Spatiotemporal Organization of the Left Atrial Substrate After Circumferential Pulmonary Vein Isolation of Atrial Fibrillation

Yenn-Jiang Lin, MD; Ching-Tai Tai, MD; Tsair Kao, PhD; Shih-Lin Chang, MD; Li-Wei Lo, MD; Ta-Chuan Tuan, MD; Ameya R. Udyavar, MD; Wanwarang Wongcharoen, MD; Yu-Feng Hu, MD; Han-Wen Tso, MS; Wen-Chin Tsai, MD; Chien-Jung Chang, MD; Kuo-Chang Ueng, MD; Satoshi Higa, MD, PhD and Shih-Ann Chen, MD

From the Division of Cardiology (Y.-J.L., C.-T.T., S.-L.C., L.-W.L., T.-C.T., A.R.U., W.W., W.-C.T., C.-J.C., S.-A.C.), Department of Medicine, Taipei Veterans General Hospital, Taipei, Taiwan; Institute of Clinical Medicine (Y.-J.L., L.-W.L., T.-C.T., M.R.U., S.-A.C.) and Cardiovascular Research Center and Institute of Biomedical Engineering (T.K., H.-W.T.), National Yang-Ming University, Taipei, Taiwan; the Division of Cardiology (Y.-F.H.), Taipei Medical University Hospital, Taipei, Taiwan; the Division of Cardiology and Cardiovascular Surgery (K.-C.U.), Institute of Medicine, Chung Shan Medical University, Taichung, Taiwan; and Second Department of Internal Medicine (S.H.), Faculty of Medicine, University of the Ryukyus, Okinawa, Japan.

Correspondence to Shih-Ann Chen, MD, Division of Cardiology, Taipei Veterans General Hospital, 201, Sec 2, Shih-Pai Road, Taipei, Taiwan. E-mail epsachen{at}ms41.hinet.net

Received August 4, 2008; accepted February 20, 2009.
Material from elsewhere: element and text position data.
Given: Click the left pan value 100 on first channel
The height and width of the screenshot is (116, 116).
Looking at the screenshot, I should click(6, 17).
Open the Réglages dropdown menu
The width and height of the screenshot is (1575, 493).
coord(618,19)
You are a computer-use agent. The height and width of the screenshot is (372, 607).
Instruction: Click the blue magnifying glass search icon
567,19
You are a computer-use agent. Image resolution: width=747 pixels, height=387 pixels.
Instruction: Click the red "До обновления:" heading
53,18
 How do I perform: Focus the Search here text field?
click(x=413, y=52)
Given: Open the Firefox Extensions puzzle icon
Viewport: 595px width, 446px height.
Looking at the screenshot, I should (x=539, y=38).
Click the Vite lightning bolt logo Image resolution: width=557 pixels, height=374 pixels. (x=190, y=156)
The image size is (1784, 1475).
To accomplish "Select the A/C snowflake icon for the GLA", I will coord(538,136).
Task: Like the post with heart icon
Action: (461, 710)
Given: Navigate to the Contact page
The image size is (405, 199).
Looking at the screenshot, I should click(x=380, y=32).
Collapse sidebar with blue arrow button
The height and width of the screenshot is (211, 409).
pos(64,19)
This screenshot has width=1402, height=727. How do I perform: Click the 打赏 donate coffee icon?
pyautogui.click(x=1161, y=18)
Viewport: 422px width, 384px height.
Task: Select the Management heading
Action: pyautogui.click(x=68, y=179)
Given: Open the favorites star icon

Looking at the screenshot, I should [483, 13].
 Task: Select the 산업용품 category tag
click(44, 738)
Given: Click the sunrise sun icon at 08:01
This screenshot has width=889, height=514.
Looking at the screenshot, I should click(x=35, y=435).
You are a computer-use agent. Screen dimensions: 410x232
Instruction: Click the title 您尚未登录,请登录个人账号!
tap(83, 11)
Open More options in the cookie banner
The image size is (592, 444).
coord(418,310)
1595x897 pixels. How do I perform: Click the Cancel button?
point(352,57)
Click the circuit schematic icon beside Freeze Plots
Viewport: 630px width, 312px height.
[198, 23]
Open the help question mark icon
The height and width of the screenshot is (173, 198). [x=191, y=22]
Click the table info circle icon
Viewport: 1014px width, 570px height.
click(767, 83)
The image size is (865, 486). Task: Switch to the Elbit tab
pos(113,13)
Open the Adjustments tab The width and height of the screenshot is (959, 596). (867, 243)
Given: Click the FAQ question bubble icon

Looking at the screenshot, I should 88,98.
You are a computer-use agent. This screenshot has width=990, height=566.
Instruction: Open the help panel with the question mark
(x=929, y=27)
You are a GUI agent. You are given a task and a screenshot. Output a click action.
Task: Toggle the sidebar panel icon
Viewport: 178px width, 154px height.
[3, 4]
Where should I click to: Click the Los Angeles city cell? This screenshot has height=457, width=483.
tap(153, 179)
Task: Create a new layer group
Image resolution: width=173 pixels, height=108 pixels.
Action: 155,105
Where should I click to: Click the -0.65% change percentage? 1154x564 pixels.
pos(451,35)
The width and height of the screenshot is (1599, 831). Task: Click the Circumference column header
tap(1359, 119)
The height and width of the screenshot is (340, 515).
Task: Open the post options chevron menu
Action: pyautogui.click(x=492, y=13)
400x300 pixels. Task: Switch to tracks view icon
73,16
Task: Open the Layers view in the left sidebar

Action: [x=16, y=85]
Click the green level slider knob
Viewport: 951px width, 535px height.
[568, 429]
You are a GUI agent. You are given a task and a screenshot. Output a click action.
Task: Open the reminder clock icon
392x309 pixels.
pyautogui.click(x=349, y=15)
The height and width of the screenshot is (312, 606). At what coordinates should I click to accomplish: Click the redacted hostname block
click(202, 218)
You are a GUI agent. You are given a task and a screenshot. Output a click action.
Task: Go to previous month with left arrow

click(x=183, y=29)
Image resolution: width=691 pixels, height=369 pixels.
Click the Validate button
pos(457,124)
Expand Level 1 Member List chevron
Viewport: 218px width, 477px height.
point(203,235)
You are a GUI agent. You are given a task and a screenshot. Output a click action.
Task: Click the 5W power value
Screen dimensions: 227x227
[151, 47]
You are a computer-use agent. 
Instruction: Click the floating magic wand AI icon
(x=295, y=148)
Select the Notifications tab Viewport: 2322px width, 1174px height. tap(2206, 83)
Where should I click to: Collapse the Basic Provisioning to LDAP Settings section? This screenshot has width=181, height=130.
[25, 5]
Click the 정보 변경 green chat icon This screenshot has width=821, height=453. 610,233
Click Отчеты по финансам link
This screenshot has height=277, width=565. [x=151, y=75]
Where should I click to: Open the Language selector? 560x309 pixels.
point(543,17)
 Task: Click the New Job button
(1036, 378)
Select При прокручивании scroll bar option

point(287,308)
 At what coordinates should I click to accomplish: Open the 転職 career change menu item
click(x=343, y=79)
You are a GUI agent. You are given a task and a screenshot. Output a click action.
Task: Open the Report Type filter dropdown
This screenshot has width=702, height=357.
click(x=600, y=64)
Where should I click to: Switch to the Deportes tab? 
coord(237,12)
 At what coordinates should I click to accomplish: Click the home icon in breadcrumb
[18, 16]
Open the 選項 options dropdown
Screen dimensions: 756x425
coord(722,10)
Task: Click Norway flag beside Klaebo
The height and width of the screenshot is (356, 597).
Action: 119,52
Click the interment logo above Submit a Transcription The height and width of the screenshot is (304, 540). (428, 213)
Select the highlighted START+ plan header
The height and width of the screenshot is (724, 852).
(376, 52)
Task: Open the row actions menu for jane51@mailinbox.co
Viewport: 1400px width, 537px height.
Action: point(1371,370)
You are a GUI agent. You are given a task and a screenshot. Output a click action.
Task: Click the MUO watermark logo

Background— There is a paucity of data regarding the mechanism of maintaining atrial fibrillation (AF) after pulmonary vein isolation (PVI) in patients with AF. The aim of this study was to examine the impact of circumferential PVI on the left atrial (LA) substrate characteristics.

Methods and Results— Seventy-two AF patients (age, 53±11 years) underwent mapping and catheter ablation using an NavX system. The biatrial characteristics such as the complex fractionated atrial electrograms (CFEs; based on fractionated intervals) and frequency analysis (based on dominant frequencies) were mapped before and after PVI. PVI with electric isolation was performed in all patients. In the 45 patients who did not respond to PVI, the continuous CFEs (>8 seconds, 18±18% and 12±17% of the LA sites, before and after PVI, respectively, P=0.02), degree of LA fractionation (mean fractionated interval: 75.6±14.3 msec versus 87.3±16.7 msec, P=0.001), and mean LA dominant frequencies (6.92±0.88 Hz versus 6.58±0.91 Hz, P=0.001) decreased after PVI. Complete PVI altered the distribution of the CFEs toward the LA anteroseptum, mitral annulus, and LA appendage regions. A persistent presence of continuous CFEs in the vicinity of the dominant frequencies sites (observed in 53% patients) correlated with a higher procedural AF termination rate for the CFE ablation (63% versus 23%, P<0.05).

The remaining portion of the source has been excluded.